→ Text excerpt
Northam had married Esther Barbara Herford on 21 June 1929 at St Andrew’s Church of England, Roseville; she died in a car accident in 1946. He married Alison Mary Dwyer, née Walker, on 10 April 1948 at the district registrar’s office, Chatswood. Serving as an alderman on Sydney City Council from 1956 to 1965, he ran unsuccessfully as the business-oriented Civic Reform Association candidate for lord mayor in 1962.
In his mid-forties Northam took up sailing. He ended Victorian dominance of the 8-metre class Sayonara Cup, when he won it in Saskia in 1955 and 1956. A participant in two Sydney to Hobart yacht races, he was a member of Sir Frank Packer’s Gretel syndicate for the 1962 America’s Cup. Northam set his sights on Olympic representation and travelled to the United States of America to engage designers for a 5.5-metre yacht, which he named Barrenjoey, after his Pittwater property. He then hand-picked his crew, Peter O’Donnell and Dick Sargeant, who were more than thirty years his junior. In the Olympic trials Northam defeated two experienced and favoured competitors, Jock Sturrock and Norman Booth, to gain selection to race in the 5.5-metre class at the 1964 Olympic Games in Tokyo.

Records for locating displayed items
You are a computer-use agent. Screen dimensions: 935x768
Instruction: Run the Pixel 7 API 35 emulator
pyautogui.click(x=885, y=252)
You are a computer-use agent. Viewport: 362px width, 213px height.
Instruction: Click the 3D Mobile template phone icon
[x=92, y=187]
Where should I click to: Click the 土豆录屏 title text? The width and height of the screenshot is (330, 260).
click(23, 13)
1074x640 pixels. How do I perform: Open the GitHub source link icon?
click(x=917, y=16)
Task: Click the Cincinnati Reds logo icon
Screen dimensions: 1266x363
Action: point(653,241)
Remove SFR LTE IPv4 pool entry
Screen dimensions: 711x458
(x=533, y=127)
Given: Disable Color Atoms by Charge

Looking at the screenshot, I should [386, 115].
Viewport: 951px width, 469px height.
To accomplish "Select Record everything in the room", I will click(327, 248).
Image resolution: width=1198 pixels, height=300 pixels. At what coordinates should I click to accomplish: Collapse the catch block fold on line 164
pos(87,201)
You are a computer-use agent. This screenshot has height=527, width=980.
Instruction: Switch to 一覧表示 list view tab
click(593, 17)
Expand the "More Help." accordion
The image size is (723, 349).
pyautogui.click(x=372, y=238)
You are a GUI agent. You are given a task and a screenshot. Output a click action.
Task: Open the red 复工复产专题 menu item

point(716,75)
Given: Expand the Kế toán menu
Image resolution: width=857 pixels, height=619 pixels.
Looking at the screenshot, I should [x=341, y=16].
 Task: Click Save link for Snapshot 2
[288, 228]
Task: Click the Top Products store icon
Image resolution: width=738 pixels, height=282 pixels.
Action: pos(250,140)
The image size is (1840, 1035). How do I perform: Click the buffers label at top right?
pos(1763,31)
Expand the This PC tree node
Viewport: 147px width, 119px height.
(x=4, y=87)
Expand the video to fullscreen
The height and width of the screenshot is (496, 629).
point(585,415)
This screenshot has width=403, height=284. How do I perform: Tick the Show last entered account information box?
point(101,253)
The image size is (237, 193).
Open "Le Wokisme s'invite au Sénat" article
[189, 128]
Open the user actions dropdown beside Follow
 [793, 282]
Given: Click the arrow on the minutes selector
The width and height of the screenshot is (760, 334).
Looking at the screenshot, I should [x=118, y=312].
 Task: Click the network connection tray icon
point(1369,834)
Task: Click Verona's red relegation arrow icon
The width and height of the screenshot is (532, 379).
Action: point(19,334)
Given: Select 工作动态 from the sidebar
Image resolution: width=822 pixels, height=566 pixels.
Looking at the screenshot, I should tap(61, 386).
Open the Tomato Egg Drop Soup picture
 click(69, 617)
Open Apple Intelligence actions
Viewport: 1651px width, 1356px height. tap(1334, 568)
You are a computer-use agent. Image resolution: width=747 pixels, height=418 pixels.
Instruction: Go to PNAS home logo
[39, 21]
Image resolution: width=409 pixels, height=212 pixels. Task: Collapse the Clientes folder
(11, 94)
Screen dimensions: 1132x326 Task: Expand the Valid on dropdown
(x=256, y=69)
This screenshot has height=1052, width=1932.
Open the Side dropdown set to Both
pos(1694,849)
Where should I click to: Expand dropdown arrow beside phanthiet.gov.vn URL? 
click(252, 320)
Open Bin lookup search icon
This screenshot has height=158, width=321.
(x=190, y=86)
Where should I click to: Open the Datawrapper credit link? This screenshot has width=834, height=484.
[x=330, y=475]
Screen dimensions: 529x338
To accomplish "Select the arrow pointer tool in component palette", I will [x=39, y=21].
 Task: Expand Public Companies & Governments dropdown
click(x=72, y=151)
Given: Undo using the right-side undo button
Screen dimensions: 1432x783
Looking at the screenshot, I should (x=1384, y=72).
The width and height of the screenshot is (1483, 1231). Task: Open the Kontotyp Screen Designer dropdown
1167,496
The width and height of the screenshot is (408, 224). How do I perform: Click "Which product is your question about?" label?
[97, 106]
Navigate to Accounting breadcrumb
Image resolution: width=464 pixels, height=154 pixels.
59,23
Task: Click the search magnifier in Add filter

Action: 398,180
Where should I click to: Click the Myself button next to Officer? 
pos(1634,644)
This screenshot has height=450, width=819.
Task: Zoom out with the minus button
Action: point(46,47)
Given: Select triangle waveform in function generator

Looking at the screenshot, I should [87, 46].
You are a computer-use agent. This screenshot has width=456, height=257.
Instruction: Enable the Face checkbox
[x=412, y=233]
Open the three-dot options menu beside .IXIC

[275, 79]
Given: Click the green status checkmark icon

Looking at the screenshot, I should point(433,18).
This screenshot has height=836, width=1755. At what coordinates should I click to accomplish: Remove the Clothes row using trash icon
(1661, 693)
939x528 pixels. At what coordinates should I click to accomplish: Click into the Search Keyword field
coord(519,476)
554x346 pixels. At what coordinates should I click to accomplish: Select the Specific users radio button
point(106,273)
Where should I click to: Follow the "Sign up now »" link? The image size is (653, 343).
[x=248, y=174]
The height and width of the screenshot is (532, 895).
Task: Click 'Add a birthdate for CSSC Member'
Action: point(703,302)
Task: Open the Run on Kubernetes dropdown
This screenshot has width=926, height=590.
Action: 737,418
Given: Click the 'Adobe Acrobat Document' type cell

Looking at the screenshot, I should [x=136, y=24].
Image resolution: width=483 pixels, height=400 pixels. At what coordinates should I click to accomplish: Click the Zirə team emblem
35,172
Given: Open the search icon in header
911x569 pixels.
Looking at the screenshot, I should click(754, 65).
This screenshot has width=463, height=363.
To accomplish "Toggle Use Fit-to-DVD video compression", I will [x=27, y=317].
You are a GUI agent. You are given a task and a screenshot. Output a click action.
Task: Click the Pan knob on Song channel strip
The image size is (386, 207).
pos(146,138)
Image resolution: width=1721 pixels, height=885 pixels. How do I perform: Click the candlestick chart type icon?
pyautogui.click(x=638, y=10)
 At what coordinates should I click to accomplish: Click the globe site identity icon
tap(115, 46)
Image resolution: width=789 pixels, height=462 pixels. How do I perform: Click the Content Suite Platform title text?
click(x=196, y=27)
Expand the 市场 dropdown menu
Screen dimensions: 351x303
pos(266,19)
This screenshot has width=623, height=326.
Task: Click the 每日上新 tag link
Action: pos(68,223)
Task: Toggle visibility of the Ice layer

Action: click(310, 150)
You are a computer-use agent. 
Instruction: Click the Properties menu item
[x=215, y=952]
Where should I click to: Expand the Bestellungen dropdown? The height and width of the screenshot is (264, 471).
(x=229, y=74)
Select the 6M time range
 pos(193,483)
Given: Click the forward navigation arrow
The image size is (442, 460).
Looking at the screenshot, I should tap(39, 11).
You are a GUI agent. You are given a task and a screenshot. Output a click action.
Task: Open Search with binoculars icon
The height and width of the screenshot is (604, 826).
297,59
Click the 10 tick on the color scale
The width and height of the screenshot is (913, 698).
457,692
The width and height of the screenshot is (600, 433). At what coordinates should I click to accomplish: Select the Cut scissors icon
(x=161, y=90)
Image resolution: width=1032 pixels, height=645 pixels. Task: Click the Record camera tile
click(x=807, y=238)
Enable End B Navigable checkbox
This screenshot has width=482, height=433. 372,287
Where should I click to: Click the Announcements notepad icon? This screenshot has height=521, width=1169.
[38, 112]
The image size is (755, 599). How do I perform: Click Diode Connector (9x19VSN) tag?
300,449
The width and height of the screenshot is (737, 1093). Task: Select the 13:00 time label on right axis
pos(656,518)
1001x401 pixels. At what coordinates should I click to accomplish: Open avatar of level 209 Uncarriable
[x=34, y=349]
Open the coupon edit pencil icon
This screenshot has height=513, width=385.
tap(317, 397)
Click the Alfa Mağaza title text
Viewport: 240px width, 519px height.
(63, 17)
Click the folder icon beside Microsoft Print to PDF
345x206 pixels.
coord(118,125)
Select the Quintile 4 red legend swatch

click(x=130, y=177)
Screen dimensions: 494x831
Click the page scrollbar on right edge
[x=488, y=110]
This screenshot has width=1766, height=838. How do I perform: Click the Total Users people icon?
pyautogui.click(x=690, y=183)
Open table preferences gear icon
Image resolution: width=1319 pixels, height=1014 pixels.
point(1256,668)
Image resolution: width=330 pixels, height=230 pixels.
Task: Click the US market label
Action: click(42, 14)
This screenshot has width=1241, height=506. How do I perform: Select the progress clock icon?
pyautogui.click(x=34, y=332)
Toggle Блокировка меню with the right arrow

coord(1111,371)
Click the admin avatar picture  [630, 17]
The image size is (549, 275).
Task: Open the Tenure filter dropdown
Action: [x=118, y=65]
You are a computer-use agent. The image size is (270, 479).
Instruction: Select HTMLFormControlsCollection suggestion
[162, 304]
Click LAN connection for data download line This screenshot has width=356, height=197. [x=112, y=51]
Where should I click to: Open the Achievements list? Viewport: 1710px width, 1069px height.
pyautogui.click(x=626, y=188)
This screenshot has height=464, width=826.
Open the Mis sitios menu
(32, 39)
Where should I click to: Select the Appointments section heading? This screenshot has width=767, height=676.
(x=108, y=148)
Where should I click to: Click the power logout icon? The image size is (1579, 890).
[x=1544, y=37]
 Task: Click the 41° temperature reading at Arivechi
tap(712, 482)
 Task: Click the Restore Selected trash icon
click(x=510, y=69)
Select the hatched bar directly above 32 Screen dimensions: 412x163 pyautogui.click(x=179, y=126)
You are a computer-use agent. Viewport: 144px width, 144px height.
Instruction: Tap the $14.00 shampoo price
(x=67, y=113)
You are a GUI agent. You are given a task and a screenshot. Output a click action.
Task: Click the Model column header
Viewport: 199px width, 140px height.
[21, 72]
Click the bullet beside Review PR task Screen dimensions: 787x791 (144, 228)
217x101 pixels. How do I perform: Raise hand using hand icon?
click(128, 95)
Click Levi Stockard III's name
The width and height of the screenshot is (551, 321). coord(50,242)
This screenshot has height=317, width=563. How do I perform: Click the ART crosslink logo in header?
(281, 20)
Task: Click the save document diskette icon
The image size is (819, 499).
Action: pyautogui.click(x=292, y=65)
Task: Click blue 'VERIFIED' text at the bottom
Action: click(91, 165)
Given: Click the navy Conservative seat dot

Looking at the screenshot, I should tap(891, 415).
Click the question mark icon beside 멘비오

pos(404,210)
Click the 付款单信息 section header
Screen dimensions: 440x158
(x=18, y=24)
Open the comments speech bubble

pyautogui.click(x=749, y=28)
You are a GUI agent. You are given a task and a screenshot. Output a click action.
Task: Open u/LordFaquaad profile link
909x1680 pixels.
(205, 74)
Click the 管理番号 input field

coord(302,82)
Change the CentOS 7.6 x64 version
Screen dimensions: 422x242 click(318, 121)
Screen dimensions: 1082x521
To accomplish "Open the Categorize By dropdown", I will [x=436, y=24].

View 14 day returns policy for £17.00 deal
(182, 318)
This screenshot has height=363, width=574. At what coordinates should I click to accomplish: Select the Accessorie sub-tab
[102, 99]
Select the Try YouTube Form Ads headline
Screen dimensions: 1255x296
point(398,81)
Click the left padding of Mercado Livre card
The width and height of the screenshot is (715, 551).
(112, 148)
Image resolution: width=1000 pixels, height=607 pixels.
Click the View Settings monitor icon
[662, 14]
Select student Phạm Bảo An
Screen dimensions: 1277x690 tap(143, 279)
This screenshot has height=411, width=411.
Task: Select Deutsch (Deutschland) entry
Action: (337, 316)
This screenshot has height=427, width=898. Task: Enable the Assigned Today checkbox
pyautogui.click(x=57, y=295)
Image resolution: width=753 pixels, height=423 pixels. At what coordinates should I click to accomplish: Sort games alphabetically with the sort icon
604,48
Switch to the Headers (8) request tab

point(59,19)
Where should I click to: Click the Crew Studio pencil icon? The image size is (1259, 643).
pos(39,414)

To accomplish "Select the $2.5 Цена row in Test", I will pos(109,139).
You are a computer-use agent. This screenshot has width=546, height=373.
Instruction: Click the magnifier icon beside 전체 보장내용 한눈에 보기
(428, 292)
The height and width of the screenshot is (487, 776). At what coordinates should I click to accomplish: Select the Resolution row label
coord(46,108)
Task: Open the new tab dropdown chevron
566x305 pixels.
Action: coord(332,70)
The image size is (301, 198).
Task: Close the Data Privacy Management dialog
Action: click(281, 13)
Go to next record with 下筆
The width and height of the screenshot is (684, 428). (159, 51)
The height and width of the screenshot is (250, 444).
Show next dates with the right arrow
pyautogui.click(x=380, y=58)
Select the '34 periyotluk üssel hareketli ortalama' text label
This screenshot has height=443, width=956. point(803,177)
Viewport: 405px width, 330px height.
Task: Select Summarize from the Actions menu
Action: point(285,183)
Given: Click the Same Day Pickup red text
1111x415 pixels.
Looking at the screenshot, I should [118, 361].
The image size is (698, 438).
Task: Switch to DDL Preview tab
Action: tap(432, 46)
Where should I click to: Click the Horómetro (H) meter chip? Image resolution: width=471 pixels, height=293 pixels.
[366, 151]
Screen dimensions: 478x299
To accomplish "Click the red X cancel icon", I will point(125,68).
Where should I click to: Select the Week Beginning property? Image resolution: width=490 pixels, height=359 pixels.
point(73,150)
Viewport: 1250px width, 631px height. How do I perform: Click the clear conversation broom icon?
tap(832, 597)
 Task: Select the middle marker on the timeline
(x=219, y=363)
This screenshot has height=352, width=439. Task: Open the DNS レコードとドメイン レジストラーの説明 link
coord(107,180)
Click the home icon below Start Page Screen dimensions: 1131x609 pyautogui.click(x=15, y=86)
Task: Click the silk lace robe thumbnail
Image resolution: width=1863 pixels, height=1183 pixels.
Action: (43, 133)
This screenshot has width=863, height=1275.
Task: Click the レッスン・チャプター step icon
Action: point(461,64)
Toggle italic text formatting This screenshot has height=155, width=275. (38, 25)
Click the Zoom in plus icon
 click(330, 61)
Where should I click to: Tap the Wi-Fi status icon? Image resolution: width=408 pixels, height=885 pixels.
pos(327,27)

→ Short exercise
Answer these questions using the Northam excerpt above:
(a) In which year did Northam run unsuccessfully for lord mayor?
(b) What did Northam name his 5.5-metre yacht after?
(c) Which two competitors did he defeat in the Olympic trials?

→ Answer in full
(a) 1962
(b) His Pittwater property
(c) Jock Sturrock and Norman Booth